* [Source excerpt]:
>> Start

The perfect formula to overcome difficulties
Scientists at the Illinois Institute of Technology say they have found the formula to make lithium-air batteries commercially viable. Their solution quadruples the power density of today’s best lithium-ion batteries.
The team led by Professor Mohammad Asadi has created a new solid electrolyte that combines a polymer with ceramic, a common formula. Both have disadvantages when used separately but, when combined, bring together the high ionic conductivity of the ceramic and the stability and high interfacial connection of the polymer.
The new solid electrolyte is composed of a ceramic polyethylene oxide that allows the formation and decomposition of lithium dioxide to occur at high rates and room temperature, a first for a lithium-air battery. The design has the potential to store 1 kWh/kg (or even more), which is four times the energy density of the industry’s most advanced current lithium-ion batteries produced by Tesla. The team says it can further increase these numbers through optimization.

>> End

* [Recorded information]:
>> Start

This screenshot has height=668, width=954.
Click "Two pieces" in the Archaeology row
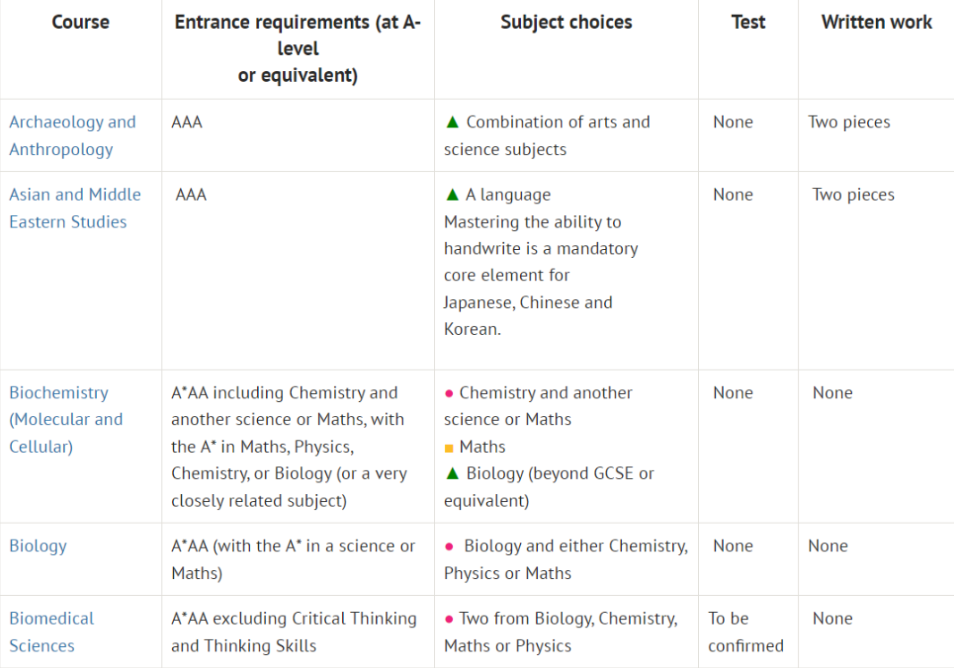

>> End

* [Work instructions]:
1. According to the lithium-air battery text, who led the team that created the new solid electrolyte?
2. Transcribe the lithium-air battery text word for word, starting at "The new solid" and ending at "numbers through optimization.".
The data is separate material, unrelated to the lithium-air battery text.

* [Answers below]:
1. Professor Mohammad Asadi

2.
The new solid electrolyte is composed of a ceramic polyethylene oxide that allows the formation and decomposition of lithium dioxide to occur at high rates and room temperature, a first for a lithium-air battery. The design has the potential to store 1 kWh/kg (or even more), which is four times the energy density of the industry’s most advanced current lithium-ion batteries produced by Tesla. The team says it can further increase these numbers through optimization.